The Phoenix Building is one of our flagship buildings on campus. It is home of DigitalCity, a partnership between the University and the Tees Valley Combined Authority which works with both digital and non-digital business to stimulate digital innovation and investment. It supports digital start-ups, helps SMEs who want to use digital to grow, and works with bigger companies to help put digital at the heart of their business. It also houses our broadcast quality sound and high-definition video production facilities, which are among the best in the UK. So it is the ideal test bed for our healthy building simulation work.

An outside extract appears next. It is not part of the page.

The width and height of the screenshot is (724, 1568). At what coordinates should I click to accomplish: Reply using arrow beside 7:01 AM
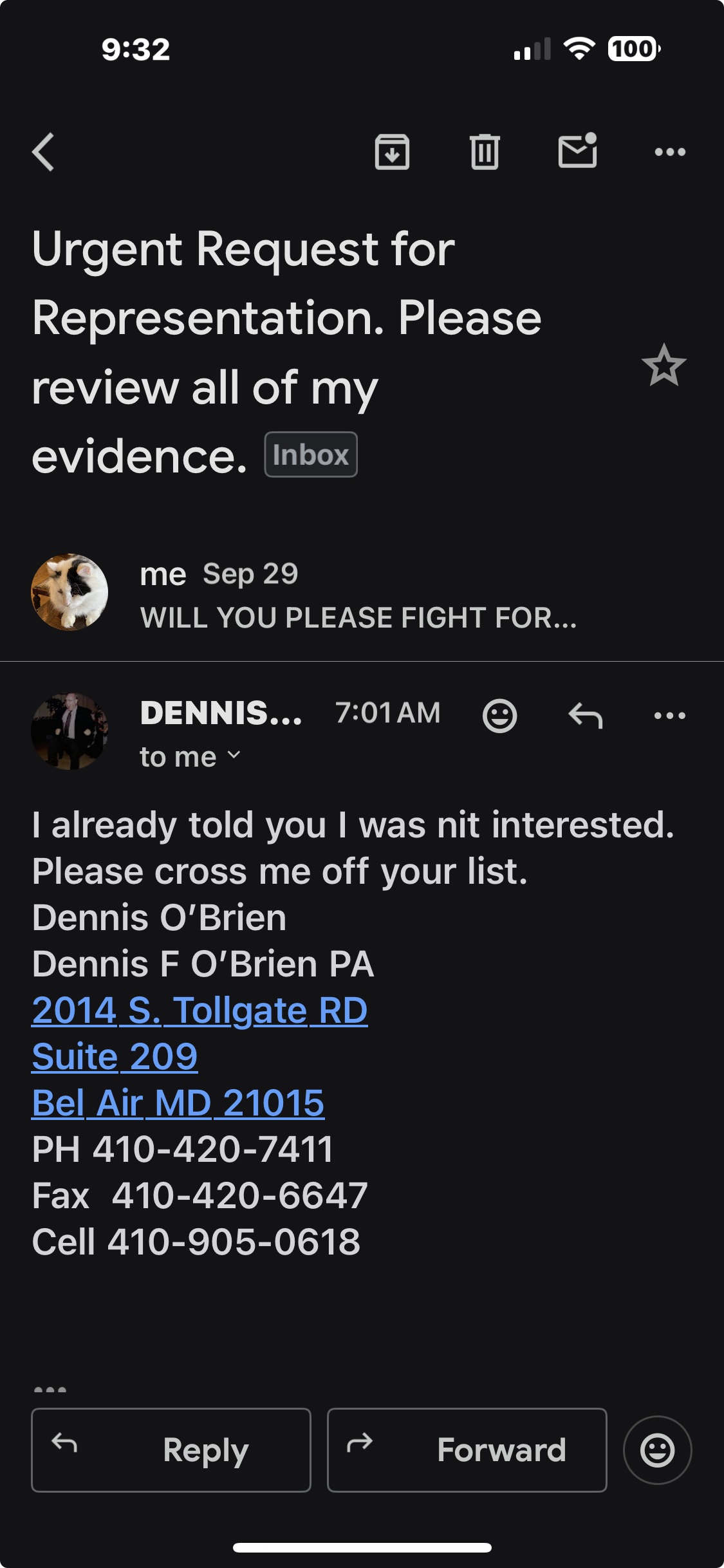tap(586, 715)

What we have done to date is successfully develop various small-scale simulations which capture human cognitive and social behaviours, and these have the potential to be integrated into large-scale commercial building models
What we have done to date is successfully develop various small-scale simulations which capture human cognitive and social behaviours, and these have the potential to be integrated into large-scale commercial building models. This programme is being led by myself and colleagues including Dr Yifeng Zeng in the University’s School of Computing, Media and the Arts. The research brings together a wide range of disciplines ranging from game programming and animation to Artificial Intelligence (AI) behavioural modelling, energy consumption and sport science, which all have strong traditions at Teesside University.
My personal expertise spans a wide range of multidisciplinary topics including AI cognitive modelling, dynamics of human cooperation, evolution of cognition, evolutionary game theory, agent-based modelling, intention recognition and knowledge representation and reasoning. These terms may seem very niche, but actually their applications are around us on a daily basis – it’s just most people don’t know about them.
The outcomes of this work, which will take 12-18 months to complete, could bring huge opportunities for the HE sector. Being able to simulate activities in a building, prior to actual construction, can enable institutions to plan their estates in a healthy way. To be able to test plans for healthy activities, and develop a framework to check these before committing to build, would be hugely significant. It would give the sector something it doesn’t have right now.
Of course, healthy building simulation is not restricted to the world of Higher Education. From our perspective, and given Teesside University’s proud track record for successfully supporting businesses, we see this as something we could potentially support commercial organisations with. Surely everyone, you would think, will want to develop ‘healthy’ buildings?